THE FOURTH international puppet festival, organised by the Bratislava Puppet Theatre (Bratislavské bábkové divadlo, BBD) between June 16 and 19 was dedicated to the work of the Grimm brothers.

An Italian group offered an ephemeral Snow White. (Source: Courtesy of BBD)

THE FOURTH international puppet festival, organised by the Bratislava Puppet Theatre (Bratislavské bábkové divadlo, BBD) between June 16 and 19 was dedicated to the work of the Grimm brothers.

Organiser Ján Brtiš told the TASR newswire that the festival commemorated the 225th birthday of Wilhelm Grimm. Wilhelm and his brother Jacob are widely recognised as the most renowned collectors of folk tales in history.

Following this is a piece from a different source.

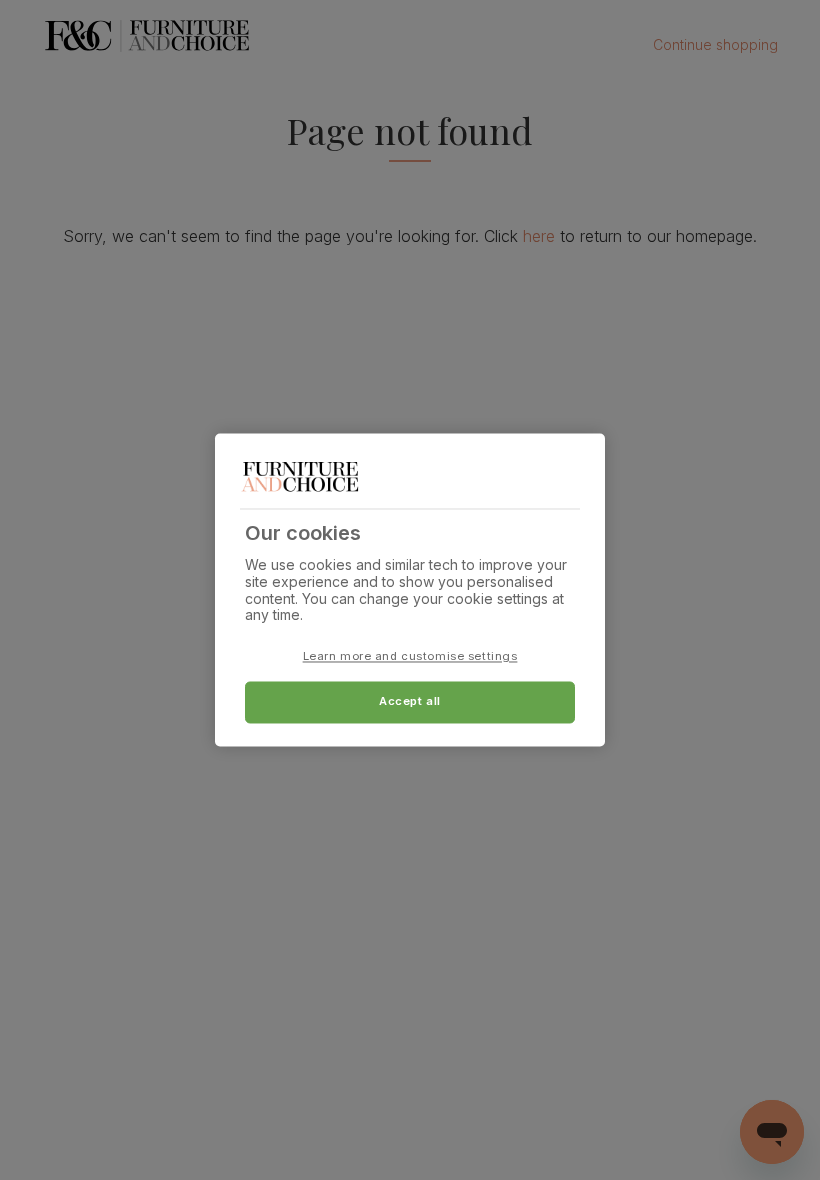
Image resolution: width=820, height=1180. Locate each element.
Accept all (410, 702)
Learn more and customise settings (410, 657)
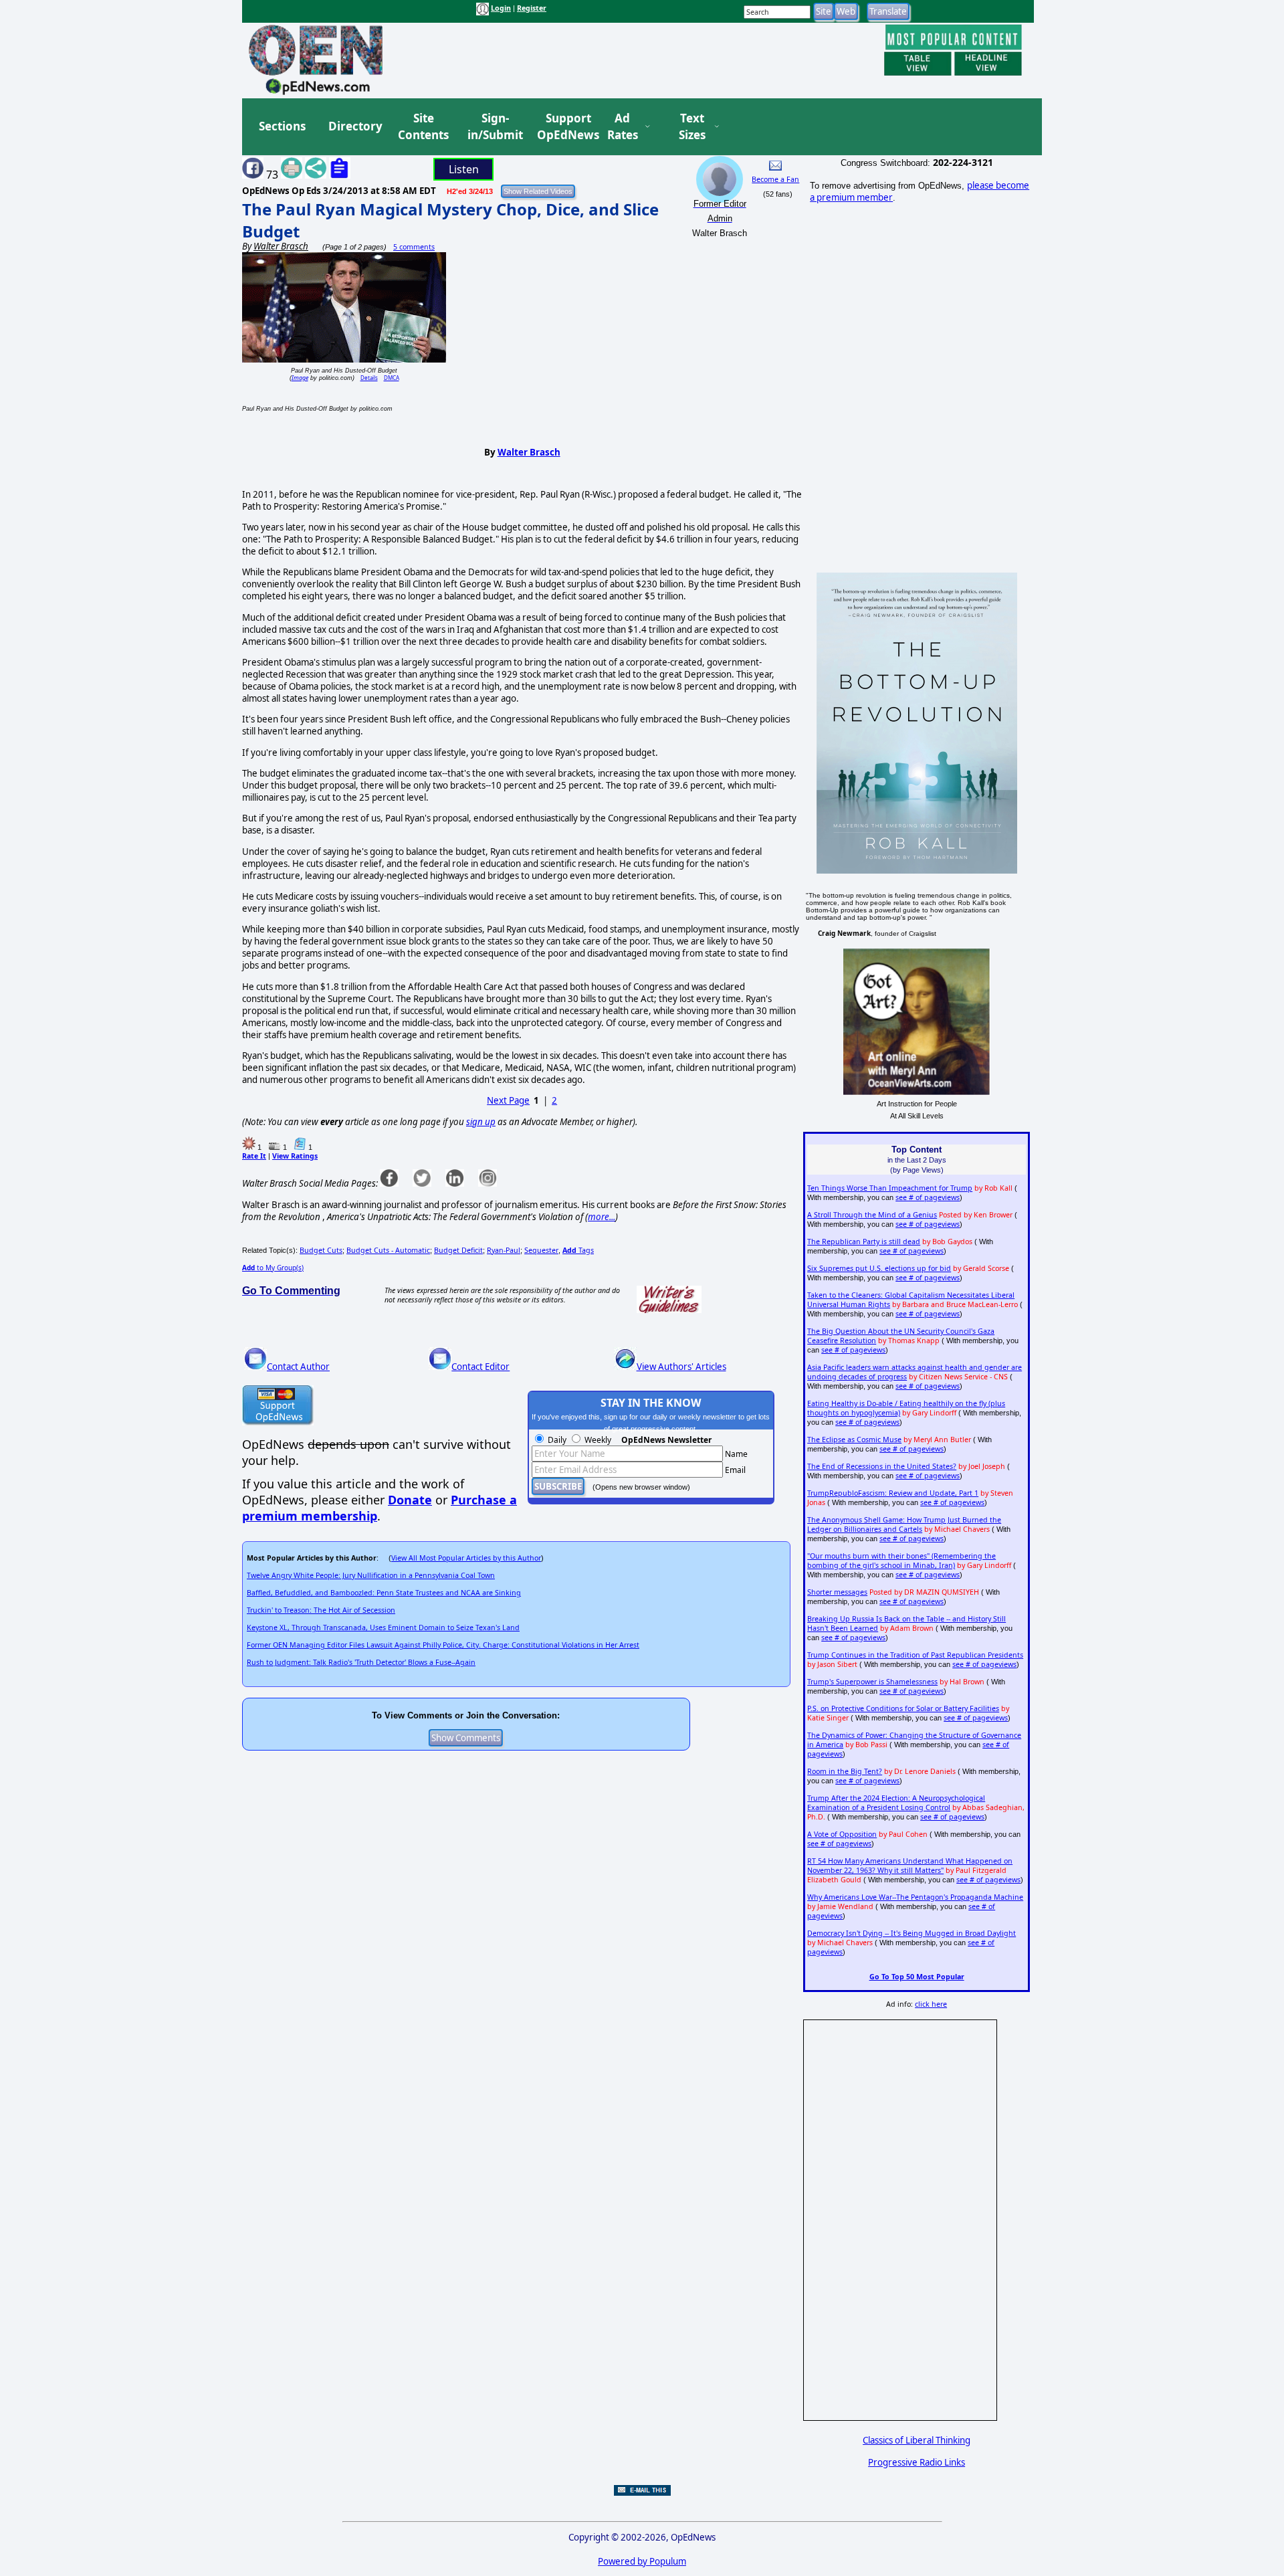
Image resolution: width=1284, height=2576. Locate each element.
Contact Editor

The festival brought together puppeteers from all across Europe. From among 28 applications from 21 countries, the organisers invited 11 ensembles from the Czech Republic, Hungary, Slovenia, Russia, Bosnia and Herzegovina, Italy, Germany and Slovakia.

“The artistic interpretations varied, from classic Russian, through improvisational styles to the Italian performance, modified into contemporary story,” said Dušan Štauder, the artistic director of BBD. The performances were held in the BBD theatre as well as in the garden of the Prešporok Mansion and the Academy of Performing Arts.

BBD spokesperson Lujza Kittlerová told The Slovak Spectator that the biggest successes which drew the largest audiences were the marionette theatre of Dresden with its version of “The Brave Little Tailor”, a Slovenian ensemble performing “Sleeping Beauty”, the Czech theatre called Buchty a loutky presenting “The Golden Goose” and the Ivanovsk Regional Theatre from Russia offering “The Grimm’s Tales”. An Italian modernisation, called Bianca e Neve (White and Snow) was aimed more at adults than small children as this version of Snow White was rather ephemeral, a secret dream more about inaccessible beauty and jealousy than a person.

An interesting – and slightly confusing – feature was the two-sided auditorium with viewers sitting facing each other on both sides of the puppet stage. The festival attracted both children and adults and students from Hungarian, German and Russian language schools were invited to the performances.